July 6th.—I have this day attained my 25th year. Through many difficulties and dangers the Lord has brought me. His hand has been ever over me for good, and hitherto by His help I am come. Here, then, I would review the mercies of the past year—erect an "Ebenezer" to His goodness—and, with lively gratitude and increasing faith, gird up my loins and go forward. Since my last birthday I have solemnly given myself to the Lord and to His Church, and also entered upon the responsible duties of Sabbath School teacher. How ought these additional obligations and privileges to weigh upon my mind, increase my seriousness and desire to be wholly the Lord's! But, alas! "backslider is still my name"—still I am prone to slight my best Friend. I would, Lord, leave my body and temporal circumstances in Your hands, nor wish to dictate in the smallest particular. But for soul prosperity, I desire to beg hard for the Holy Spirit to quicken and invigorate. May a spirit of fervent and earnest supplication be poured out upon me, and may I be brought much nearer to the blessed Jesus!

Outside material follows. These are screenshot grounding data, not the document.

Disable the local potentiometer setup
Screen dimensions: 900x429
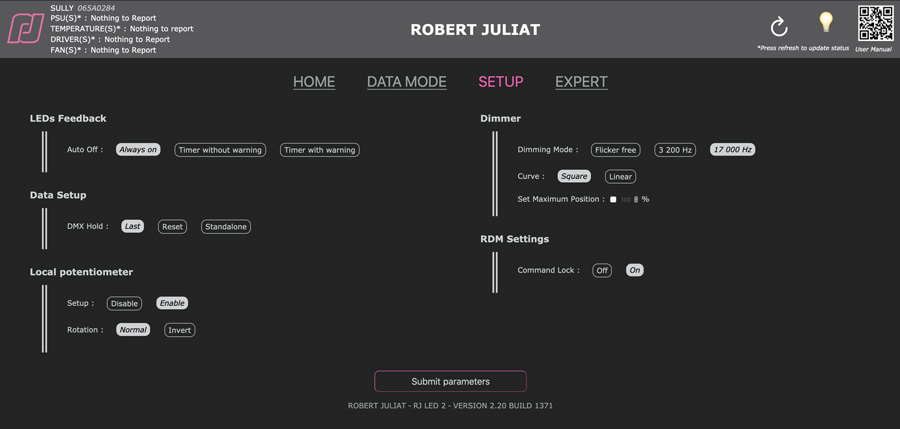[125, 303]
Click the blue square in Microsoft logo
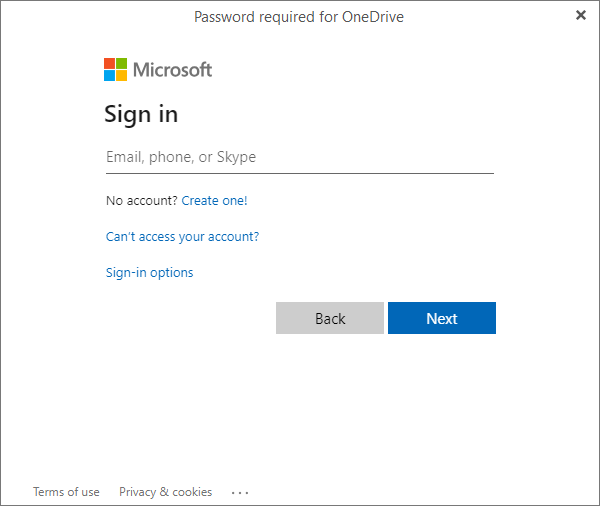600x506 pixels. click(x=110, y=75)
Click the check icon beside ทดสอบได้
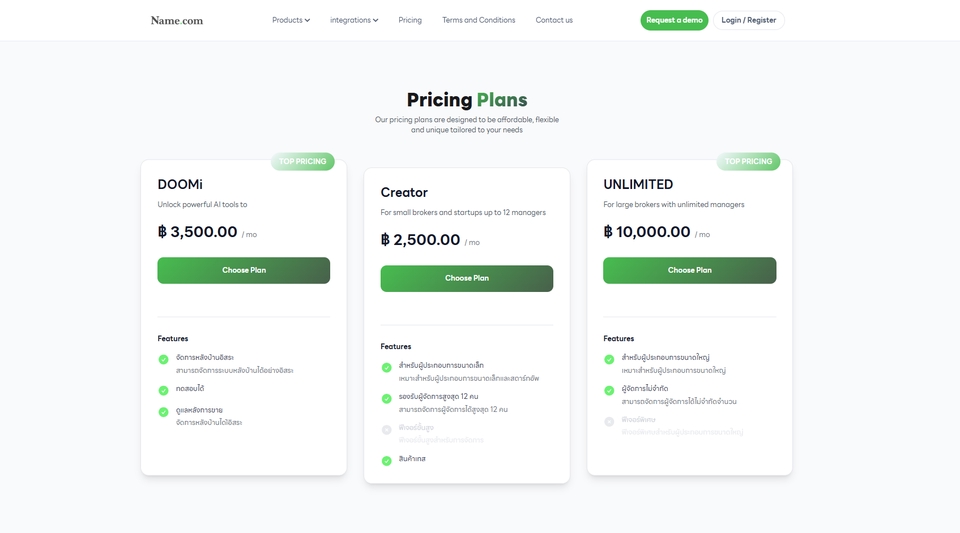This screenshot has width=960, height=533. [164, 390]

August 27th.—I had this morning a most delightful and refreshing season. My soul was sweetly led out in prayer, and I clearly saw my interest in a precious Jesus. Oh! how precious was He then to my soul, and how amazing did it appear, that one so vile and worthless should be interested in His love—never, I think, did I enjoy so much, and here I would set up an "Ebenezer" for the same. Dear, dear Savior, repeat the visit so divine! This glimpse of Your favour only makes me long for a greater manifestation.
September 5th.—I have this week been favored with a more abundant manifestation of the Lord's love to my soul than I ever before experienced. My heart has been sweetly led out in prayer while sitting plying my needle; and I have had such delightful witnessings of the Spirit, that I could not doubt my interest in a Savior's love. Amazing that such a vile sinner should be a chosen vessel of mercy! I stand astonished, and can hardly believe the delightful fact, and yet I have had such clear intimations, that I dare not dispute it. Oh, how sweet to have a foretaste of the joys above; a smile from Jesus and whisper of His grace! How insignificant then is the world with its pleasures and honors! May it ever appear to me as it has done during some part of the last week. Ten thousand thanks to You, dear Lord, for Your amazing goodness. Oh! may I be watchful and prayerful, and very fearful of grieving Your Holy Spirit; do continue Your favor—what I have tasted makes me long for more; and I hope it is only the pledge of what is in store for me, for I do desire to live near You, and have much of heaven on earth; grant this, dearest Jesus, for Your mercy's sake!—"Ebenezer."
November 21st.—While thinking this afternoon of some friends who have been running eagerly from one place to another after a celebrated, and, I suppose, most interesting preacher; this idea forcibly struck me—why manifest such undue concern after streams, when we have the Fountain always accessible? I can, in my humble cottage, approach the footstool of the Father of mercies, and enjoy the manifestation of His love!